## Exercise objective
Please repeat, from the entries that follow, the lines from the one containing "[Logo Mediterráneo] (82, 2347)" through the one containing "Gestión publicitaria (82, 2440)" exactly, adding nothing.

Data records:
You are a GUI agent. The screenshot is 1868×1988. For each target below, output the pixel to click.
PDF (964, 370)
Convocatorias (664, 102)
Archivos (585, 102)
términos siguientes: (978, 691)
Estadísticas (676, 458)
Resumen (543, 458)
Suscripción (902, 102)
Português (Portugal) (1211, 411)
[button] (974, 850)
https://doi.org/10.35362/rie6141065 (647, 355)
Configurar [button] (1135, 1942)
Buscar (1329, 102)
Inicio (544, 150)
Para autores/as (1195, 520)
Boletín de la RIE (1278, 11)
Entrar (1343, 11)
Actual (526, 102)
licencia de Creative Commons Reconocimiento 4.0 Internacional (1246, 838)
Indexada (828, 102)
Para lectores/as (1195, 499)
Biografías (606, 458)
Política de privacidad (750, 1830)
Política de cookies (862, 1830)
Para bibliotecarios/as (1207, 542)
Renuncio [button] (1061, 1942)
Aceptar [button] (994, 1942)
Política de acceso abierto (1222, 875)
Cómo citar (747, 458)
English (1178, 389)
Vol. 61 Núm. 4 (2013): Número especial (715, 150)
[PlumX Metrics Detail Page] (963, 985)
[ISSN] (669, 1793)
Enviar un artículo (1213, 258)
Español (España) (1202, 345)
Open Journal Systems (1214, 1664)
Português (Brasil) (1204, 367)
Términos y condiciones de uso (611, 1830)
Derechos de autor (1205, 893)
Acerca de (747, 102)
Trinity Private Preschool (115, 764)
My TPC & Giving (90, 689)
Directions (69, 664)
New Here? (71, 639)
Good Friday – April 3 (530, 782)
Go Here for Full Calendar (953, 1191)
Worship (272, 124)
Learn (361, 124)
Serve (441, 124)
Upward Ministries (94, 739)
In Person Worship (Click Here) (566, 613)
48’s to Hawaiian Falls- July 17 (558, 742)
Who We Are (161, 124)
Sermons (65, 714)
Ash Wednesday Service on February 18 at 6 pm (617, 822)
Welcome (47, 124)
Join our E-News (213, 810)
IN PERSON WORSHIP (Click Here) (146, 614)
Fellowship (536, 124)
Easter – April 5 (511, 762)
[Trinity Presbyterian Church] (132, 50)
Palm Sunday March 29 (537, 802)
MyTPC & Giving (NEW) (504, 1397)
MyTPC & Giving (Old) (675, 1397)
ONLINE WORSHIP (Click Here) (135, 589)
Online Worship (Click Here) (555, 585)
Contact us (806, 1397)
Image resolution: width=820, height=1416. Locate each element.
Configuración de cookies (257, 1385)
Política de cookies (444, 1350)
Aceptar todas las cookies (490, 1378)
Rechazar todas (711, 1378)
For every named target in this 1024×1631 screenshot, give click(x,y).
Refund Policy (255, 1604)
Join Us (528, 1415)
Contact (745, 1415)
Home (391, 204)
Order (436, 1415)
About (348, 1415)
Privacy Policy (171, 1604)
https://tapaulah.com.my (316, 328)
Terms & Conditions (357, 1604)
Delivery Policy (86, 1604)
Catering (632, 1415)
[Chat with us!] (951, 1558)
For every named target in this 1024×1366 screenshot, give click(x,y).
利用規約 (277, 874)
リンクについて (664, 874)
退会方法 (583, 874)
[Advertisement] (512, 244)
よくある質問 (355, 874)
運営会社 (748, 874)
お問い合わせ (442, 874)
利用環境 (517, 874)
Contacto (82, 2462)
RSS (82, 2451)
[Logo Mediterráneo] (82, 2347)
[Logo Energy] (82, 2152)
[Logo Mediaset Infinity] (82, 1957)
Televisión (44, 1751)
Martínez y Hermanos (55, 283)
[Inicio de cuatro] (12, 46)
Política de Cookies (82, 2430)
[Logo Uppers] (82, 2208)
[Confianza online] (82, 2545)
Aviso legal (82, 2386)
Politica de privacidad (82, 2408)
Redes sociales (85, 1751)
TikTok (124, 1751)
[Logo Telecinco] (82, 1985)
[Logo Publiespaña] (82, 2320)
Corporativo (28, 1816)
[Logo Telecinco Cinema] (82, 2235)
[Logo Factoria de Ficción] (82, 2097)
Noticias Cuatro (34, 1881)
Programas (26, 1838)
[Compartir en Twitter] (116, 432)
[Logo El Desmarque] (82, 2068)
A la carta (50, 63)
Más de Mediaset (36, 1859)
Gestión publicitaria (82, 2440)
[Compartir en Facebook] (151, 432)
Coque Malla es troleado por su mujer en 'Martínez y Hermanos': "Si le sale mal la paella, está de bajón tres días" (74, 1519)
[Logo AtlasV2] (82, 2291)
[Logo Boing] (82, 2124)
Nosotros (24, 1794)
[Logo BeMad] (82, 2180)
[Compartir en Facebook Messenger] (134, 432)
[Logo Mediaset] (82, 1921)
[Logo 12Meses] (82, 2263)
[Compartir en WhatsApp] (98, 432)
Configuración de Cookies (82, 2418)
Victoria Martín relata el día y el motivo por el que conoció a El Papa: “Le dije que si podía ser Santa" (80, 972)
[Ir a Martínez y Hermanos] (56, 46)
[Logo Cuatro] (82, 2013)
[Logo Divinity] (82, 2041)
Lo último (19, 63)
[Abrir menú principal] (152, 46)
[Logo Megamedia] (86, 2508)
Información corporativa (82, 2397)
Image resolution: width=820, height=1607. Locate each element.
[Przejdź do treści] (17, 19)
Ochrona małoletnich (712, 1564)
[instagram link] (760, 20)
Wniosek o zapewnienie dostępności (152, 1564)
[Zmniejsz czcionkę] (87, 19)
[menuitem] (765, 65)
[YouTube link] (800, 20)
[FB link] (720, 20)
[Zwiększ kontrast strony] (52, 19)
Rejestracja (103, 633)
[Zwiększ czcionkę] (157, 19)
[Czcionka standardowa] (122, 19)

## Exercise output
[Logo Mediterráneo] (82, 2347)
[Logo Energy] (82, 2152)
[Logo Mediaset Infinity] (82, 1957)
Televisión (44, 1751)
Martínez y Hermanos (55, 283)
[Inicio de cuatro] (12, 46)
Política de Cookies (82, 2430)
[Logo Uppers] (82, 2208)
[Confianza online] (82, 2545)
Aviso legal (82, 2386)
Politica de privacidad (82, 2408)
Redes sociales (85, 1751)
TikTok (124, 1751)
[Logo Telecinco] (82, 1985)
[Logo Publiespaña] (82, 2320)
Corporativo (28, 1816)
[Logo Telecinco Cinema] (82, 2235)
[Logo Factoria de Ficción] (82, 2097)
Noticias Cuatro (34, 1881)
Programas (26, 1838)
[Compartir en Twitter] (116, 432)
[Logo El Desmarque] (82, 2068)
A la carta (50, 63)
Más de Mediaset (36, 1859)
Gestión publicitaria (82, 2440)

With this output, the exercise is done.